Wherever the word "Choose" shows up in the data, report the line it sits in.

----- Dataset entries

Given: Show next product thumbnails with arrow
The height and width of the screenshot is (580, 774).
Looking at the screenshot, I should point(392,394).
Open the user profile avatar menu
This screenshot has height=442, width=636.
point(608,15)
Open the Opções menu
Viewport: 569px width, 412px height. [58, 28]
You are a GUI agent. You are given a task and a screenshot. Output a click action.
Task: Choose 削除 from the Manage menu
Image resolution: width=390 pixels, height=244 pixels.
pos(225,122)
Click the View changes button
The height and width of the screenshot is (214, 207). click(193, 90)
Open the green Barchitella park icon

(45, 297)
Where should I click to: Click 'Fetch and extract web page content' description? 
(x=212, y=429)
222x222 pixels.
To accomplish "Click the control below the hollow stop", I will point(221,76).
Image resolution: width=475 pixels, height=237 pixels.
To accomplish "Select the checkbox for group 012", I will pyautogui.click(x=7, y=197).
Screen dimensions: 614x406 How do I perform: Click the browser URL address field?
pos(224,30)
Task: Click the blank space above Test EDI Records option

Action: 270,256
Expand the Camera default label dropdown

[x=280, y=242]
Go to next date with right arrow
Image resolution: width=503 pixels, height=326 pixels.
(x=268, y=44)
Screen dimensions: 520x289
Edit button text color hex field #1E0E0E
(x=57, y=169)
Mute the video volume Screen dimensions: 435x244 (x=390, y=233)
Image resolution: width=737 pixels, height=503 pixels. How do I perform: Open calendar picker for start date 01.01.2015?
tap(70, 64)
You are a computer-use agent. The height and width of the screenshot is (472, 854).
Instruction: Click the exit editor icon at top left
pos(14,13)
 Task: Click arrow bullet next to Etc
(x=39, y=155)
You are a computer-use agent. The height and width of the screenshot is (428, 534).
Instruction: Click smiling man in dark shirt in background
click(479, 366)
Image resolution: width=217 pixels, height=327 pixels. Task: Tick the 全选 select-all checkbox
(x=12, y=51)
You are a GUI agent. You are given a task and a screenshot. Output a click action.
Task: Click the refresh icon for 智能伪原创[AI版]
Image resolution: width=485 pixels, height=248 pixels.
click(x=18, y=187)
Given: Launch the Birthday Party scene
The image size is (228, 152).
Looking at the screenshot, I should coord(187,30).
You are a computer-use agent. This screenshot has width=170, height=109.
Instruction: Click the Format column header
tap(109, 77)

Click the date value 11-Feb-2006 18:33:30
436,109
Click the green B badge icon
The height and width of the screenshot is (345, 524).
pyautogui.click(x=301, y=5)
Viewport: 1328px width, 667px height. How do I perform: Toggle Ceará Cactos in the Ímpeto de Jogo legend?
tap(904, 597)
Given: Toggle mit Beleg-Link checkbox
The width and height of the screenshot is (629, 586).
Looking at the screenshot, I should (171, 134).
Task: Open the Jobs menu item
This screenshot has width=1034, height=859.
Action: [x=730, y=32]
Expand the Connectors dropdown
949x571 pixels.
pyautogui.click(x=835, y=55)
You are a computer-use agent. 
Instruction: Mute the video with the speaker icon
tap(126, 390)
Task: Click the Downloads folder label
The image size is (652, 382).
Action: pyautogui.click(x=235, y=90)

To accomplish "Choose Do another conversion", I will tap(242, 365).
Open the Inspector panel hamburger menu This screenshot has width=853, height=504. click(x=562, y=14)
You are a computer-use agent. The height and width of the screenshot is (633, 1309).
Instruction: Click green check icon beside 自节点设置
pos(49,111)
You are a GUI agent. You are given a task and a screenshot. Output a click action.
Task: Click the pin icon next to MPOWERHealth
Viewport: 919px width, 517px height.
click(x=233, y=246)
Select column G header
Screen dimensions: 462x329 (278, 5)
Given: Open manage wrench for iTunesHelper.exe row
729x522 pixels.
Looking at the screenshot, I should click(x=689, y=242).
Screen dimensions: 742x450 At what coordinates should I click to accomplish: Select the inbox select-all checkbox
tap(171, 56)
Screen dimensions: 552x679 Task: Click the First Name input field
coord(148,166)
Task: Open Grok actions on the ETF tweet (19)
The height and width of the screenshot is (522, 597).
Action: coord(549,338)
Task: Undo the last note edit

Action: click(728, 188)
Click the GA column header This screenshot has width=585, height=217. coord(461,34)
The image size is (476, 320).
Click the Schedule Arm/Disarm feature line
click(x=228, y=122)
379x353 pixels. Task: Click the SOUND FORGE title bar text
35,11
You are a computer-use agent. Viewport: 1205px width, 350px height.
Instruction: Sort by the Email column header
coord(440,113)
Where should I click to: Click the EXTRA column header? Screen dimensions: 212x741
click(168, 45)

----------

• Answer to this problem
Task: Choose 削除 from the Manage menu
To accomplish "Choose Do another conversion", I will tap(242, 365).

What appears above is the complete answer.